Friday October 15, 2021

EVMs, i-voting: Govt steps back from the brink to give dialogue a try

September 28, 2021

EVMs, i-voting: Govt steps back from the brink to give dialogue a try

ISLAMABAD: Will the government and opposition parties budge from their rigid stands on the use of electronic voting machines (EVMs) and the introduction of i-voting for overseas Pakistanis in the next general elections?

Given that they have decided to sit under one roof in a bipartisan parliamentary committee to discuss these contentious issues shows that they are willing to hear each other out. Whether or not they will be able to forge an agreement is an open question.

They must now review their standpoints if they are sincere in evolving a consensus on electoral reforms. The change of mind on the part of the government to give dialogue with the opposition a try to resolve the row over the EVMs and i-voting marks a departure from its previous stance of not talking to its rivals.

When the government had bulldozed the two sets of amendments in the Elections Act, which consisted of 75 changes, in the National Assembly over three months ago, it had reached the conclusion that there was no point in engaging the opposition because it was hell-bent on going against every official proposal. At the time, no attempt was made to negotiate with the opposition parties. This further marred the political environment and built up tensions between the two sides.

If the parleys now fail to be productive, the government will take the proposed electoral reforms to a joint session of parliament for approval. It believes that it is in a comfortable position to get them passed.

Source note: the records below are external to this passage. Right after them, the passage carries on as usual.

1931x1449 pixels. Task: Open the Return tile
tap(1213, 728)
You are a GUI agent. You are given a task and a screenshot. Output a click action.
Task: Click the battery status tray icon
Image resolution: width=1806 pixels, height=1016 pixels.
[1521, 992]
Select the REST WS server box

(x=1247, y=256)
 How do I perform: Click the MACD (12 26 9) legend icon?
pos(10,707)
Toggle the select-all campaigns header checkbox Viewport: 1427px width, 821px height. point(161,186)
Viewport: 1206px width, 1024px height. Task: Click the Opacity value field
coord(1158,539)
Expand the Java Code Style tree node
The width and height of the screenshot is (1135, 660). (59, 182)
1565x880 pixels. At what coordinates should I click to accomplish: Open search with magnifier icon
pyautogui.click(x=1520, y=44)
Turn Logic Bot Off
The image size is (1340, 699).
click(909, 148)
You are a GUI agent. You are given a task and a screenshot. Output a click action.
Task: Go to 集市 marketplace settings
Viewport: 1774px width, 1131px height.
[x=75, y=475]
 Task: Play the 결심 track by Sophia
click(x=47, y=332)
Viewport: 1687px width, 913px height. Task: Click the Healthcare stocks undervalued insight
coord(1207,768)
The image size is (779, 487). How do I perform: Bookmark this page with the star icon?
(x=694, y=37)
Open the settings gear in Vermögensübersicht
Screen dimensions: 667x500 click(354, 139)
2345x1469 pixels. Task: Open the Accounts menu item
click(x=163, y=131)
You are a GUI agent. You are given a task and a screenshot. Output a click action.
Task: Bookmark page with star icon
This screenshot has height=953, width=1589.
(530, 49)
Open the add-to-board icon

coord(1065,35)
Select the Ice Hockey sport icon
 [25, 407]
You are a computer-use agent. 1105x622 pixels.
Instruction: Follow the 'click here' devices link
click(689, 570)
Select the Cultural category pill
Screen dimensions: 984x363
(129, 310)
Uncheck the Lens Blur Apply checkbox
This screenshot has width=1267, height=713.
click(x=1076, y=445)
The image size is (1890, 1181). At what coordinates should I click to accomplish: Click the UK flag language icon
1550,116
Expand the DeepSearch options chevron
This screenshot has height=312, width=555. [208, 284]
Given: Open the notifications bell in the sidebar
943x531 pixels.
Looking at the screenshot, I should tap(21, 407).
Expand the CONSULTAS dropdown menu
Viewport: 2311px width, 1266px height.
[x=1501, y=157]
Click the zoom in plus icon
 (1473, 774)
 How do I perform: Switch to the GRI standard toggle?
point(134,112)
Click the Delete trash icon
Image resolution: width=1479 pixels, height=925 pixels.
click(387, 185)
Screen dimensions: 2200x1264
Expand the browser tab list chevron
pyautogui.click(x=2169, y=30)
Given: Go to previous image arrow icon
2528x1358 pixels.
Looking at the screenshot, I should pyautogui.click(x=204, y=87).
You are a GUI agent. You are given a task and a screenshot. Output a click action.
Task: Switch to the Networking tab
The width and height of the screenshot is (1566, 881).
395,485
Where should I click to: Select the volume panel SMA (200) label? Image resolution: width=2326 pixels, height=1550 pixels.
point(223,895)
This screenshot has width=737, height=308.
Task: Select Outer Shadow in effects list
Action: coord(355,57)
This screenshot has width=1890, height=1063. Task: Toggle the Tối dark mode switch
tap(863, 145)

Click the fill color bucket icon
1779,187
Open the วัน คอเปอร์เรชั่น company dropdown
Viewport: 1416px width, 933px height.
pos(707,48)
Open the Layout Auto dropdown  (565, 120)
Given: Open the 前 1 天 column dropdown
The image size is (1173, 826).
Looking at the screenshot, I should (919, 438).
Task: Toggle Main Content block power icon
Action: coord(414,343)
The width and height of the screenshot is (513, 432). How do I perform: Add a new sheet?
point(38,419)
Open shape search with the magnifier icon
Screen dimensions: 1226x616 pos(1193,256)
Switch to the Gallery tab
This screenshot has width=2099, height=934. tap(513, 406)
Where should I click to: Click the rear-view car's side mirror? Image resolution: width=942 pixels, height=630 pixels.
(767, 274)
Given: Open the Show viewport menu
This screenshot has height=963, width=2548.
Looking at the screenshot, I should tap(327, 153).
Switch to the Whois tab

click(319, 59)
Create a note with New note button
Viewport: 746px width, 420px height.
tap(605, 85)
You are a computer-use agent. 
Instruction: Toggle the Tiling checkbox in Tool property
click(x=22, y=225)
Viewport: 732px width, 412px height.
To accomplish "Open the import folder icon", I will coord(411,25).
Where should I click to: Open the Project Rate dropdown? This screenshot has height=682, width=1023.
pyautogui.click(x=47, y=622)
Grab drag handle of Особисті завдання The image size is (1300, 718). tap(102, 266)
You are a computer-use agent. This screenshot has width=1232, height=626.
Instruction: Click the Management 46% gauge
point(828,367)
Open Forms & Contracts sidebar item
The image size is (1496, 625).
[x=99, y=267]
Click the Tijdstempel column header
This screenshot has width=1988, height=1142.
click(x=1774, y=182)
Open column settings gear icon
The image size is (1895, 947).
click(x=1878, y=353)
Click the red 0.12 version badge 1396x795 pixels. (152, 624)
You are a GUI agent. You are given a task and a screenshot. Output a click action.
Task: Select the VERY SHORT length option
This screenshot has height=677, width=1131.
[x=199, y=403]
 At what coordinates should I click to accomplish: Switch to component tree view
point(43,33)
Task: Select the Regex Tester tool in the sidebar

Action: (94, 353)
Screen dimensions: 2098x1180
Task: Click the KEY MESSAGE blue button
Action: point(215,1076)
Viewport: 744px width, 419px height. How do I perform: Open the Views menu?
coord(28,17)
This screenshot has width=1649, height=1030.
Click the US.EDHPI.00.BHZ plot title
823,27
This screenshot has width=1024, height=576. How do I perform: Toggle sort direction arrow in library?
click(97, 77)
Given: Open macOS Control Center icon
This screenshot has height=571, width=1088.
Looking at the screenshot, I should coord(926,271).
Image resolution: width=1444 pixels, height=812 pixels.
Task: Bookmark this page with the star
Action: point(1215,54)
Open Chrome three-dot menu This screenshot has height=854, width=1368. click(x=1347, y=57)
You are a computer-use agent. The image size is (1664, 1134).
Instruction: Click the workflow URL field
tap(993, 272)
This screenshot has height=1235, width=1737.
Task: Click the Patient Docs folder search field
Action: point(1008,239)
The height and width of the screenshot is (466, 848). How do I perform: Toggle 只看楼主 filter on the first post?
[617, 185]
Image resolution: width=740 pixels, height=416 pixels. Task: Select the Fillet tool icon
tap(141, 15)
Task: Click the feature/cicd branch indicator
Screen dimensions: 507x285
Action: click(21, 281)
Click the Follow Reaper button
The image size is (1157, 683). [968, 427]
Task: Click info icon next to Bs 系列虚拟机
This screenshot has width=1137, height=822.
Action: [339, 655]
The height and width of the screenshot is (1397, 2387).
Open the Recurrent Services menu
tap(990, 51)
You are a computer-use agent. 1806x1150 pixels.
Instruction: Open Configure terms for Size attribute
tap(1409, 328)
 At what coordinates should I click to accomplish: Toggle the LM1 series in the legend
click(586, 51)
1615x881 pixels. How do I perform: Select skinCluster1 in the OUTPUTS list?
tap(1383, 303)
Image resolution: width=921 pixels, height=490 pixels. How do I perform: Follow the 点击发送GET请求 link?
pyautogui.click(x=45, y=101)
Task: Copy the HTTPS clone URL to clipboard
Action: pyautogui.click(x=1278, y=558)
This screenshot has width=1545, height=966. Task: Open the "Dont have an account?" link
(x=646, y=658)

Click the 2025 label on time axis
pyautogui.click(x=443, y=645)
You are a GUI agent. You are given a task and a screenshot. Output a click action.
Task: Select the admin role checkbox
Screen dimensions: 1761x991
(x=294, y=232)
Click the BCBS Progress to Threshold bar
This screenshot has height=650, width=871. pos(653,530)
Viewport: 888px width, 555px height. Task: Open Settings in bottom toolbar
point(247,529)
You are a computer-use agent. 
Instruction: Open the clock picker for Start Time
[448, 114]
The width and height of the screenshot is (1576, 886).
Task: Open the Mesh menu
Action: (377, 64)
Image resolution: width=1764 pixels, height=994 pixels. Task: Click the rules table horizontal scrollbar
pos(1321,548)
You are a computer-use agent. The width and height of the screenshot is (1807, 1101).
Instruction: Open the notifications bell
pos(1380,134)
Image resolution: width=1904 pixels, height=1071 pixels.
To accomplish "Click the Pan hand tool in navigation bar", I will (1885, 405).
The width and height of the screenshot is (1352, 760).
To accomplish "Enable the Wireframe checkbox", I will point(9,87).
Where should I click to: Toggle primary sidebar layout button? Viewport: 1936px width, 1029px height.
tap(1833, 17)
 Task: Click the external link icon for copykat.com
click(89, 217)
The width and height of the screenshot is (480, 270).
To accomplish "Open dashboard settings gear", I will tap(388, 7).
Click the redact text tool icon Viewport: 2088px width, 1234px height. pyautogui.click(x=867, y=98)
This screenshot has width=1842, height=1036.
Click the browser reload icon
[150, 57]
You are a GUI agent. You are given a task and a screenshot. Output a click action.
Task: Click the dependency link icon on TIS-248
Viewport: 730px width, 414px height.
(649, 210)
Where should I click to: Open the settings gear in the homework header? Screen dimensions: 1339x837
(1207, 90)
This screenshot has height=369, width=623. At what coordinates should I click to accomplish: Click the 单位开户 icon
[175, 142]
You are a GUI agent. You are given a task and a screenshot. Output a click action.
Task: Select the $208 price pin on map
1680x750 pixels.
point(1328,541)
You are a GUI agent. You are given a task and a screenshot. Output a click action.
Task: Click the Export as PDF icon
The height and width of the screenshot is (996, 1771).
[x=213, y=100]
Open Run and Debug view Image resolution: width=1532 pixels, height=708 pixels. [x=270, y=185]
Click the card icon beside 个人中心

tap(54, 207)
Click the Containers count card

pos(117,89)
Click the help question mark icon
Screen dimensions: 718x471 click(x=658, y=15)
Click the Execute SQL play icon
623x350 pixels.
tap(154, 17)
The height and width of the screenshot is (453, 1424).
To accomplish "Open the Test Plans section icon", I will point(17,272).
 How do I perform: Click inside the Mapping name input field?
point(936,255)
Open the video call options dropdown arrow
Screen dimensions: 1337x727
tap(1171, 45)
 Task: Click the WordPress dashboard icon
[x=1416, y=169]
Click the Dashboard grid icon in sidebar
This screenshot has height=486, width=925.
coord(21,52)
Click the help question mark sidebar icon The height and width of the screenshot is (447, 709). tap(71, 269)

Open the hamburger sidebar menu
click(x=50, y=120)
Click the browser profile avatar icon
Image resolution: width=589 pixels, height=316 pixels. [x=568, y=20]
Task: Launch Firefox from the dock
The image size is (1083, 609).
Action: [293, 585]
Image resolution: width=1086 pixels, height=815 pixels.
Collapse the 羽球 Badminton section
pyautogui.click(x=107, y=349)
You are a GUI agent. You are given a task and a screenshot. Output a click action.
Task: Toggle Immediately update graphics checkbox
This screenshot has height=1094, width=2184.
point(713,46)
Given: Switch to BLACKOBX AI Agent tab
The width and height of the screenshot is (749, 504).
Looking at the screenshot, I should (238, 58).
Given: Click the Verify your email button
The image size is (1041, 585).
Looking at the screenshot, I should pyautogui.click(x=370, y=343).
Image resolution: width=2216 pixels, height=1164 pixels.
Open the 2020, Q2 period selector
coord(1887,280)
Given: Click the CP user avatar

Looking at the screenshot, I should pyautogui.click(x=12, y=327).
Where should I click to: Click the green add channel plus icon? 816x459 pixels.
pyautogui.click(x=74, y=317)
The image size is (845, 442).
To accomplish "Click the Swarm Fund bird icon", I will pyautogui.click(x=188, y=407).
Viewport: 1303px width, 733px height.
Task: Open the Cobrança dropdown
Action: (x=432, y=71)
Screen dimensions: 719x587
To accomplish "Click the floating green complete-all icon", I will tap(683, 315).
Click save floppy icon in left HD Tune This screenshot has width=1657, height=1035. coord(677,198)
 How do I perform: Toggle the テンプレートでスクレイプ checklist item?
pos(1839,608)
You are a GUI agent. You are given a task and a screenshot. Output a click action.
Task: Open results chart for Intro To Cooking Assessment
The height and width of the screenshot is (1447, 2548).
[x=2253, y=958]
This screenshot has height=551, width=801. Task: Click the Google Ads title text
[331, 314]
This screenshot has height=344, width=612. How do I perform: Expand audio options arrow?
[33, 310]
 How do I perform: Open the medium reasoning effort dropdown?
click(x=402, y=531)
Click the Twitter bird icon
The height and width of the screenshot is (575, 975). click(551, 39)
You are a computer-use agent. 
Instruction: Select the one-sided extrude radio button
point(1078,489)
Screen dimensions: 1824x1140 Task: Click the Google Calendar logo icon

Because of the readiness of the governing coalition and the opposition, the government has not got a motion carried by the National Assembly to table two electoral reforms bills in parliament. Prior to that, it was determined to convene the two houses for the purpose.

However, sanity prevailed, and the decision was reversed for the time being till the result of the deliberations in the parliamentary panel play out. While the government and the opposition will attempt to reach an accord, the Election Commission of Pakistan (ECP), which is a major stakeholder in this matter, will have to be satisfied about the use of EVMs and i-voting. Under the Constitution, it is the exclusive domain of the ECP to hold fair, free and transparent elections. The ECP is defending this constitutional responsibility and has shunned interference by any state agency in this matter.

As things stand today, the ruling alliance, on the one hand, completely supports the EVMs and i-voting, and the opposition parties and the ECP appear to be on the other side, dismissing both the proposals as unworkable.

One of their arguments is that unless the EVMs are tested in a limited election, they should not be used in the massive exercise of parliamentary polls. While the parliamentary committee is yet to be constituted, both sides are publicly speaking against and in favour of the EVMs and i-voting to project their views. None of them has felt the need to moderate their rhetoric so that a somewhat congenial atmosphere is created before the parleys. Experts believe that close to 700,000 EVMs will be required for the parliamentary polls.

They point out that if even a small number of the machines malfunction on polling day, a huge scandal could hit the electoral exercise, sabotaging the entire process. They recommend that in the first phase, certain federal and provincial constituencies be selected for the testing of the EVMs. If the experiment is successful, the coverage of the machines can be enlarged.

They stress that in the few countries where EVMs are being used, they had reached this stage after decades of tests and trials of the equipment. The questions about the transparency of the electoral process and secrecy of vote must be ensured before putting the EVMs into operation, the experts say.